Reports trickling in from the Supreme Court hearing on Zubik v. Burwell, the latest challenge to the Patient Protection and Affordable Care Act’s (PPACA) contraception mandate, suggest that the high court will likely deadlock, 4-4, on the case.  

This could mean that the suit, brought by David Zubik, a Catholic bishop in Pittsburgh and 30 other religious groups, will likely not be resolved.  

As a result, the conflicting rulings from more than half a dozen lower courts on similar suits will stand, leaving in place a variety of different interpretations to the contraception mandate.  

You can be forgiven if you thought the contraception issue was resolved by the 2014 ruling, Hobby Lobby v. Burwell, in which the court, in a 5-4 ruling, upheld the right of employers to reject providing contraception coverage to employees for religious reasons.  

But what the current case centers on is the way the Obama administration sought to accommodate such employers. The government has told employers that they can opt out of the mandate, in which case the insurance company providing their employees health coverage will cover the cost of contraception coverage, instead of the employer itself.  
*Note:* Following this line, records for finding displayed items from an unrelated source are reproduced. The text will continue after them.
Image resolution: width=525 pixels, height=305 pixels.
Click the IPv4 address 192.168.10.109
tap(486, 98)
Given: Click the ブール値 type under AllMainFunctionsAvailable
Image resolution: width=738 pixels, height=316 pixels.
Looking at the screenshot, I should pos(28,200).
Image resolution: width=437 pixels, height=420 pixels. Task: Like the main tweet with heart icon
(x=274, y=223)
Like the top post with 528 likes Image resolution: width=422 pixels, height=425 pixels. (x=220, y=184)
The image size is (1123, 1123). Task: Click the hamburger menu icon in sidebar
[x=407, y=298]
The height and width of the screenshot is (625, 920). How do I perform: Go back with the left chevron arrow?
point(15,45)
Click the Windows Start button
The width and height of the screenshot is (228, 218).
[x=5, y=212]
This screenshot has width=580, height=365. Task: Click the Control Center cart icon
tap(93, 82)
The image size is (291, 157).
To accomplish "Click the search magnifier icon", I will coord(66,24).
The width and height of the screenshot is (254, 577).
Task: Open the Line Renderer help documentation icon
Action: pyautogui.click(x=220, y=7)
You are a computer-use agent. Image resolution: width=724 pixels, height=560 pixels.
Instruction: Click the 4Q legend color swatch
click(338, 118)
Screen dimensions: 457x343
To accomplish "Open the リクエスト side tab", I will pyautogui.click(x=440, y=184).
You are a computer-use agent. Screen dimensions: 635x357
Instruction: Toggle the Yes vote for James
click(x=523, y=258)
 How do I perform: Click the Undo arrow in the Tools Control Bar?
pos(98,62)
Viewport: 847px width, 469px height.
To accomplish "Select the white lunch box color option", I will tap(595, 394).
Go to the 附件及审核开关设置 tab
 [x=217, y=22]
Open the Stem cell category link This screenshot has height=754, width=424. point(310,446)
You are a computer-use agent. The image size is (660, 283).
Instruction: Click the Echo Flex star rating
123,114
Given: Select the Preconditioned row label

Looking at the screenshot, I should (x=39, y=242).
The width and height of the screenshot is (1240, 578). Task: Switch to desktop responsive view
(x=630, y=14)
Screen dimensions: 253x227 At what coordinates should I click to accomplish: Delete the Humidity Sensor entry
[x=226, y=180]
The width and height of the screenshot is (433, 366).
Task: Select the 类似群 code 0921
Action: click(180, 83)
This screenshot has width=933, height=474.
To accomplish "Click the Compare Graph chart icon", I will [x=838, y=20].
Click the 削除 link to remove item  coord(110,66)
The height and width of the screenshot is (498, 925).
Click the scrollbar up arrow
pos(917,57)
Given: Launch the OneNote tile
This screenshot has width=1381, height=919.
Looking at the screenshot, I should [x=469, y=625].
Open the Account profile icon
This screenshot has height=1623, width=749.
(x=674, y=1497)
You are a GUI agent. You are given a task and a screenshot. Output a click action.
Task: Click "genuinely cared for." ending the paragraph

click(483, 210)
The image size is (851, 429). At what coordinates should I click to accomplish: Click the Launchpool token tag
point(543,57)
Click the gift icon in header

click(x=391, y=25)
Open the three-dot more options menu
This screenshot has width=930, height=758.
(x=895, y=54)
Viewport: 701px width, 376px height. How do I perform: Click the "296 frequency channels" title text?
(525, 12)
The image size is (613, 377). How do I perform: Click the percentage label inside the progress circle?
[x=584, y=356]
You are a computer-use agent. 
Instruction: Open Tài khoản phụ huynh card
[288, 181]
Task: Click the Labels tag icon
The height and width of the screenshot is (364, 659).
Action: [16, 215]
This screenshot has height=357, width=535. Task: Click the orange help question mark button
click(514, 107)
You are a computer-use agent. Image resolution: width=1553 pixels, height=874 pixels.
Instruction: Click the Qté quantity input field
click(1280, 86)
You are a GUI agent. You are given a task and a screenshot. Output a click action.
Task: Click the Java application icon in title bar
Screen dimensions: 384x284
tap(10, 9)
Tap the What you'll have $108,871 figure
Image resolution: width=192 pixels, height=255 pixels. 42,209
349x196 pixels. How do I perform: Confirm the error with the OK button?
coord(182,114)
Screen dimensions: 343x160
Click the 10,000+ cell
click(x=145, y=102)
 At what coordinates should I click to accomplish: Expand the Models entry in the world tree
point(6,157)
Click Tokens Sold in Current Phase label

However, the administration’s compromise position was deemed unsatisfactory by many religious groups, which have insisted that the requirement that they jump through the various regulatory hoops necessary to be granted an exemption constitutes an unconstitutional burden on their religious views.  

In the Wednesday hearing, the court’s four conservative justices, including Justice Anthony Kennedy, who is often a crucial swing vote, appeared to embrace the view of the plaintiffs. Kennedy suggested that the government’s position made religious groups “complicit in a moral wrong,” reports the New York Times.  

What appears clear, reports the Times, is that none of the court’s four liberal justices will side with the plaintiffs to strike down the contraception mandate.  

For many conservatives hoping to chip away at the PPACA on its sixth anniversary, the deadlocked court is a painful display of what they lost with the recent death of Justice Antonin Scalia, who surely would have sided with PPACA opponents in this case, as he did in every case involving the landmark health law.  

Indeed, it is cases such as these that illustrate why Senate Republicans insist they will not consider confirming Judge Merrick Garland, who President Obama nominated to fill the vacancy created by Scalia’s death. Even though Garland is considered a moderate, his appointment would still likely shift the court to the left on a number of issues, considering that Scalia was a reliable conservative on most issues.  

However, as the prospect of Donald Trump becoming the GOP nominee gets more and more likely, the benefit of holding up Garland’s nomination becomes less clear for conservatives. First, polls suggest Trump is a major underdog in a general election contest against Hillary Clinton, who might nominate a more liberal judge than Garland if she captures the White House. But in the unlikely event that Trump does prevail in a general election, many conservatives are not convinced that he would pick a justice satisfactory to them.